Extract to read -
----


     Plenty is written about political and strategic circumstances and conditions, flourishing as Soviet/Russian archives were opened to the public in the beginning of the 1990's. At a tactical level, there are also several books and articles with everything from personal accounts, to very detailed studies of a single battle. In addition there are a comprehensive literature on prisoners of war and those who were lost in action.

     Not much of what have been written about war is about logistics. The traditional historical approach to war and military power has been to focus on the battles themselves or the political and strategical affairs. The reason for this is probably found in the fact that logistics did not become a really important part of wars before the second half of the 19th century. When the soldiers could live on the land, or carry with them most of what they needed as they walked or sailed along, there wasn't much to say about logistics.

     A reason for not writing much about logistics in the Korean War could be that the logistical situation as a whole was acceptable and not even getting close to a catastrophe. The supply lines were, though they were very long from the USA to Japan and Korea, not seriously threatened by much more than bad weather. In addition the large quantities of materiel and ammunition from World War II must have helped a lot.

     Terrence J. Gough has published a bibliography called U.S. Army Mobilization and Logistics in the Korean War. The book has a well-arranged overview of primary and secondary sources. National Defense University Library has published a booklet called Logistics and Mobilization in the Korean and Cold Wars. Among other things, the booklet refers to different magazines from the fifties like Army Information Digest, National Defense Transportation Journal, Military Review, Quartermaster Review and U.S. Naval Institute Proceedings.

     James A. Huston has with his book Guns and Butter, Powder and Rice; U.S. Army Logistics in the Korean War, written a comprehensive and thorough historical work. I have used Huston's work several places in my paper, though the book don't pay much attention to the other two U.S. services of the Korean War. Huston does not split the Korean War up into different parts or periods, and does not have the focus on the first three months of the war. The book has a chapter on each of the different logistical "commodities" in the war; ammunition (poverty and plenty), food and clothing, transportation, evacuation and hospitalization, and logistic services.

     Thus, now one else have focused much on the first three months of the Korean War with a logistical perspective, or I have not been able to find anyone else doing that.

     The archives from the staffs and units who took part in the Korean War are mainly in National Archives in Washington DC in the USA. They seem to be quite complete, though they are not very systematic organized. For example the task of finding the archives for the Naval Forces, Far East during 1950, was not easy and required professional help. And, it had to declassified.

     A few other parts of the material have not yet been declassified, not primarily because it should still be kept as secrets, but more because no one have asked for the declassification. A large portion of the material from the war, and especially the interesting parts, was to a very large extent classified. It seems that only totally plain things were unclassified.

     What you find at National Archives are a substantial amount of signals going to and from the different organs and units of the Far East Command, and between Far East Command and the military staffs in Washington DC. Periodical reports are quite common, and even historical papers exist for some of the units.

     One of the more peculiar items found in the archives, are the "Good News" Committee Contributions. They were established as a daily moral building feature. Because this was what it was, good news, it demands that one should not take everything in them literally. I have used the good news reports from G-4 from 19 July to 5 September several places in this paper.

     My conclusion is that there more than enough literature and an enormous amount of sources on the Korean War in general, and quite a lot on the first part of the Korean War.

----

Dataset -
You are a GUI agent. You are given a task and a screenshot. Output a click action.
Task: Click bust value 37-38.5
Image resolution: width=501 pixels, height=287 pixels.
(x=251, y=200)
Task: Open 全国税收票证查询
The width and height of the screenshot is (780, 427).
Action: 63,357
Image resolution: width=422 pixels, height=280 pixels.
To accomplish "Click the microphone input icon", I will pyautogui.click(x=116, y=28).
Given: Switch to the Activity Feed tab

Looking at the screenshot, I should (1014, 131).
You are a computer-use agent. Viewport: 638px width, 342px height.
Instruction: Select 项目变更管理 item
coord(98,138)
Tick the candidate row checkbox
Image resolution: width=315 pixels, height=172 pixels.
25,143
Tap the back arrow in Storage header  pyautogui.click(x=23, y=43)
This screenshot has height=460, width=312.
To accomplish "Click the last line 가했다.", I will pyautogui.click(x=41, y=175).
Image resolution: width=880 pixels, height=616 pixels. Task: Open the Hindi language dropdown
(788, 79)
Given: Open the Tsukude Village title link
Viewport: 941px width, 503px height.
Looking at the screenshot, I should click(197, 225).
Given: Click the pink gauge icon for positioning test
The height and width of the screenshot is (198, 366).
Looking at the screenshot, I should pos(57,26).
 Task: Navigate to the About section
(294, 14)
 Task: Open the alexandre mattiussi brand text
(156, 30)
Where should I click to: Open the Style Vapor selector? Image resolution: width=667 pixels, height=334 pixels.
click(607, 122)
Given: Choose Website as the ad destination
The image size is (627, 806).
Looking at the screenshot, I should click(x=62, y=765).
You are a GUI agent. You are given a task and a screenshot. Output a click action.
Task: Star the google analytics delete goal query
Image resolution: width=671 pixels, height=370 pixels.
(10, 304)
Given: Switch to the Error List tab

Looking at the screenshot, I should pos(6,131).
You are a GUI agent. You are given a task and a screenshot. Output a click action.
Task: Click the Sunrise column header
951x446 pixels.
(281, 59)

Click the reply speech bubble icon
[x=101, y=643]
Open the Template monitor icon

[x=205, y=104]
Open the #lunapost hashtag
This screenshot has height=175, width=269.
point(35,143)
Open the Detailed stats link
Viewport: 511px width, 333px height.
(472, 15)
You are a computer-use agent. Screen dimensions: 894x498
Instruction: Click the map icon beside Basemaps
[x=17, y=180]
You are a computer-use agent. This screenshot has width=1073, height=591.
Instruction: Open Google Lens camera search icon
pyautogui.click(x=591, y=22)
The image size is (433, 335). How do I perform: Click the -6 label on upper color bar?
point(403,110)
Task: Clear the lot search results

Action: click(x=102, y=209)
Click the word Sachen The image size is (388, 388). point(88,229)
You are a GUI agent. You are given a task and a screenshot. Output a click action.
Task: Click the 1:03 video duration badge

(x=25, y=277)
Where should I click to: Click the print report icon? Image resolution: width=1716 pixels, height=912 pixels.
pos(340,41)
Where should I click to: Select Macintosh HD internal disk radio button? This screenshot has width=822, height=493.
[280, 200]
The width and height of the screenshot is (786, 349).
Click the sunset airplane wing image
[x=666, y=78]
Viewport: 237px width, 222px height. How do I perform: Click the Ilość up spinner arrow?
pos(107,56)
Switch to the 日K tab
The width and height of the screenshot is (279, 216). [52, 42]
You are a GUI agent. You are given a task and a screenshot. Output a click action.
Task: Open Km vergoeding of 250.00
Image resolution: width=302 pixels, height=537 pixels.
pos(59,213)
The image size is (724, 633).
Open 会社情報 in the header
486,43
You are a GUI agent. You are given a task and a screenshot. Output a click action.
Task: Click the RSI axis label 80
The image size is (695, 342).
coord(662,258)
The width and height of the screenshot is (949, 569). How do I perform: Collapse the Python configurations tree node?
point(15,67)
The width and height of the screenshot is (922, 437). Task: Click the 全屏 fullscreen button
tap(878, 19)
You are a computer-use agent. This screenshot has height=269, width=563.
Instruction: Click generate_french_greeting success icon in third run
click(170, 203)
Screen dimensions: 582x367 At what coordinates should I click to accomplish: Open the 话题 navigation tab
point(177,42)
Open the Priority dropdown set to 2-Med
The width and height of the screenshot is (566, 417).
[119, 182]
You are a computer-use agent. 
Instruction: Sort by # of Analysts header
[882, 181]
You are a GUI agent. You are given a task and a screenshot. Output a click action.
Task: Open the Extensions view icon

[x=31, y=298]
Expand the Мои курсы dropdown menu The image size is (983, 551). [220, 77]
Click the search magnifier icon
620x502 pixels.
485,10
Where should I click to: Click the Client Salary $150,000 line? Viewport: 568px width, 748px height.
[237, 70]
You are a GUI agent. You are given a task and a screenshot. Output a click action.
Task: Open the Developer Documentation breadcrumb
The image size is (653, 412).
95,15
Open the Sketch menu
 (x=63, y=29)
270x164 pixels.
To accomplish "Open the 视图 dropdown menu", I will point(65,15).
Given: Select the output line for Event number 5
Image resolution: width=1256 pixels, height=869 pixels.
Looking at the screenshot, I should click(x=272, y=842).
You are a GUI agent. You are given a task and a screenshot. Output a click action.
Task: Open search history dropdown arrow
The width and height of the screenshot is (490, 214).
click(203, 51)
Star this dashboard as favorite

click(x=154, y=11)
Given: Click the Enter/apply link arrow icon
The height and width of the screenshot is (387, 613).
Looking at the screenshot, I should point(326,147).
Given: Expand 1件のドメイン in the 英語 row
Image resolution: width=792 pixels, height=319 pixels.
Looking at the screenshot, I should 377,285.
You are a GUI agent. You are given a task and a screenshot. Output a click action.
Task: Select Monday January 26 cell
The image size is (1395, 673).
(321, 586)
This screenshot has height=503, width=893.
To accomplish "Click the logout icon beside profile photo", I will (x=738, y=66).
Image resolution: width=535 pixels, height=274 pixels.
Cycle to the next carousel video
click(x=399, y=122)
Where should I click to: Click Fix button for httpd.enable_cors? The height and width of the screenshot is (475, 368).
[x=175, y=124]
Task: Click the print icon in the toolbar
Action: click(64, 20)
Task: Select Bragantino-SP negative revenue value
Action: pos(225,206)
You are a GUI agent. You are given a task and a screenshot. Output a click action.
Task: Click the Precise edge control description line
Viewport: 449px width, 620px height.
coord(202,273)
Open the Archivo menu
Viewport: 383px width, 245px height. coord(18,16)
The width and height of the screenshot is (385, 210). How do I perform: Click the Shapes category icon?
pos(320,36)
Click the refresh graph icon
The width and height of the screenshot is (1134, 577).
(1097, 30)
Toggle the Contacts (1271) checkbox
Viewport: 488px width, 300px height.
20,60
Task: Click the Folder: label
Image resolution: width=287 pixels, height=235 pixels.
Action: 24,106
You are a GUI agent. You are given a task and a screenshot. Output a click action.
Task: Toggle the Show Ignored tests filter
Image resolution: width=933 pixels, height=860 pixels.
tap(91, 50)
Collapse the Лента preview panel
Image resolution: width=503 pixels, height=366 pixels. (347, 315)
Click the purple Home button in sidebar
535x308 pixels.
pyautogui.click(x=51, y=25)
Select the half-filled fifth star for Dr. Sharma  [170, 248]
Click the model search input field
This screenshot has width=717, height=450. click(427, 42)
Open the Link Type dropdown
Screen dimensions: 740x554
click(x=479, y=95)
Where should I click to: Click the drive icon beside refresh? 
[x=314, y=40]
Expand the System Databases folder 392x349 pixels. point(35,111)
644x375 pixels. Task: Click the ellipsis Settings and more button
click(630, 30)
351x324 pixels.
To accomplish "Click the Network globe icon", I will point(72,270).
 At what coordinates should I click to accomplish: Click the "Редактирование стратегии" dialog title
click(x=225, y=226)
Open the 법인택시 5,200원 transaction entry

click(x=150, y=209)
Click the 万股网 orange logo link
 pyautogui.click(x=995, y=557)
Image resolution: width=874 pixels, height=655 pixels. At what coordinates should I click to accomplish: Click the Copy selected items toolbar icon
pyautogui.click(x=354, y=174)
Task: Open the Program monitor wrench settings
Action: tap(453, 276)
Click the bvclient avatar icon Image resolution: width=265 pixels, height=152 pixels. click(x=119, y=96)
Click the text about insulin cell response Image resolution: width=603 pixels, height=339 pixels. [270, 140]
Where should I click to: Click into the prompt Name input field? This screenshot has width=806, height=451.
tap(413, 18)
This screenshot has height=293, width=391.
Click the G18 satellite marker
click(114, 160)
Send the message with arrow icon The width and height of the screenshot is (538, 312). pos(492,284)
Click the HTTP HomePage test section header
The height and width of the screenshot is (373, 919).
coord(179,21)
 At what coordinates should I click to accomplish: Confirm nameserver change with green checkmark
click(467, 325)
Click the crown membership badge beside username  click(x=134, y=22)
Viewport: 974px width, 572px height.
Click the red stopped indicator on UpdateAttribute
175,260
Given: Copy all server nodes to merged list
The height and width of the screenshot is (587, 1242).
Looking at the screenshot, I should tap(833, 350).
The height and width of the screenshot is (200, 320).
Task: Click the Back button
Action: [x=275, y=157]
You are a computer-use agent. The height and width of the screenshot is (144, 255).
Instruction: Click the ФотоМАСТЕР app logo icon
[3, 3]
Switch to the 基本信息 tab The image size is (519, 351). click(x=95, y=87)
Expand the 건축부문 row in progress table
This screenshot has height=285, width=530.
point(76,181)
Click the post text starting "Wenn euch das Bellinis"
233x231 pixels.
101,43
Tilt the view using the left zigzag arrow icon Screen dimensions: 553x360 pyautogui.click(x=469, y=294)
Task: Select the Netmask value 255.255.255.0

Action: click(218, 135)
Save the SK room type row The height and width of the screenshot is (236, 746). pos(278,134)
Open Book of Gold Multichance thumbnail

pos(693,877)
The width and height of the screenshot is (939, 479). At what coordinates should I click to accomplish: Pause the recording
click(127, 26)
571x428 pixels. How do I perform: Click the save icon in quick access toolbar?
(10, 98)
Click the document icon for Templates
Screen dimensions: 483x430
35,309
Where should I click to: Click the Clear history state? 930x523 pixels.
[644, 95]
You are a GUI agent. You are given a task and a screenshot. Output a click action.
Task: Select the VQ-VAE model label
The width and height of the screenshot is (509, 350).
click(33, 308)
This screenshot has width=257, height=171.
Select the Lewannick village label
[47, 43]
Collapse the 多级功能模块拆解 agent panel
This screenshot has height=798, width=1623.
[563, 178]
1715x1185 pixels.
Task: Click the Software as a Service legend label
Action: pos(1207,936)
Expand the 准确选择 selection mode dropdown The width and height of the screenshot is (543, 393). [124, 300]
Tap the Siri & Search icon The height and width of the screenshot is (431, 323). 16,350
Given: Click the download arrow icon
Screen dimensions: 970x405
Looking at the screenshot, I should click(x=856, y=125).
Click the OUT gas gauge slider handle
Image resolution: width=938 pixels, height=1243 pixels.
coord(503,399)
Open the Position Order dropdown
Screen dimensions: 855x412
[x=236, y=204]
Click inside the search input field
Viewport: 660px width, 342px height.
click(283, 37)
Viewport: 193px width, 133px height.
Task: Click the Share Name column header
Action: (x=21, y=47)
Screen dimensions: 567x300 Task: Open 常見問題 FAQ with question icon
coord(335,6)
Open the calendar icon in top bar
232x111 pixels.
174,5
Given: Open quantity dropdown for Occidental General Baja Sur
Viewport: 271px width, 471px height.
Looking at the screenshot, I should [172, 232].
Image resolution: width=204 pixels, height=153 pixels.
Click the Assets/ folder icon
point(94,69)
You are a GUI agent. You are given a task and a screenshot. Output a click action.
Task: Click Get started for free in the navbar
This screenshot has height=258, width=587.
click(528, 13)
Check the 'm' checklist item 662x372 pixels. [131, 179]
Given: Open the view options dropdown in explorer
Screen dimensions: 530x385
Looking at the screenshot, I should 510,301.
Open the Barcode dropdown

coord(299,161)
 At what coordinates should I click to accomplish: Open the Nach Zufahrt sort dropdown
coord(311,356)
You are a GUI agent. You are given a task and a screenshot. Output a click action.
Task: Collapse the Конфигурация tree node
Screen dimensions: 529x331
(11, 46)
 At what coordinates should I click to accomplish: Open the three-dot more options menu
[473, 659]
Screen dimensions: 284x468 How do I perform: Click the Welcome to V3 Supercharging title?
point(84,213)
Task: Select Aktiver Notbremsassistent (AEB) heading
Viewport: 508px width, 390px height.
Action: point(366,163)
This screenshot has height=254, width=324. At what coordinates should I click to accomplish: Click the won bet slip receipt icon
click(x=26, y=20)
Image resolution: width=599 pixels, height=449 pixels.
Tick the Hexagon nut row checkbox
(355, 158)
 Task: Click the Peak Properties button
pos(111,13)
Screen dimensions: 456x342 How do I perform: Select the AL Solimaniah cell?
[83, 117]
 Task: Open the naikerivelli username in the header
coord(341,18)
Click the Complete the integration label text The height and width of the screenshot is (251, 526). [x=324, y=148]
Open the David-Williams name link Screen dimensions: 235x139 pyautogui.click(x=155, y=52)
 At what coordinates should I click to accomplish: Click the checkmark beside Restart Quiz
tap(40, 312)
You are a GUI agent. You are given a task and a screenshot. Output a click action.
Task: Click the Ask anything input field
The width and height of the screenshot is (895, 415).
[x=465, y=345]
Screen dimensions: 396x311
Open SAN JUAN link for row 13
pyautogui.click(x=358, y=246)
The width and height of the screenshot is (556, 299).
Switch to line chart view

----

Tasks and exercises -
- 1) List the magazines from the fifties that, according to the text on Korean War logistics sources, the National Defense University Library booklet refers to.
- 2) According to the text on Korean War logistics sources, where are the archives from the staffs and units that took part in the Korean War mainly held?
- 3) From the text on Korean War logistics sources, reproduce everything from "The archives from" down to "things were unclassified.".

Response list -
- 1)
Army Information Digest
National Defense Transportation Journal
Military Review
Quartermaster Review
U.S. Naval Institute Proceedings

- 2) They are mainly in the National Archives in Washington DC in the USA.

- 3)
The archives from the staffs and units who took part in the Korean War are mainly in National Archives in Washington DC in the USA. They seem to be quite complete, though they are not very systematic organized. For example the task of finding the archives for the Naval Forces, Far East during 1950, was not easy and required professional help. And, it had to declassified.

     A few other parts of the material have not yet been declassified, not primarily because it should still be kept as secrets, but more because no one have asked for the declassification. A large portion of the material from the war, and especially the interesting parts, was to a very large extent classified. It seems that only totally plain things were unclassified.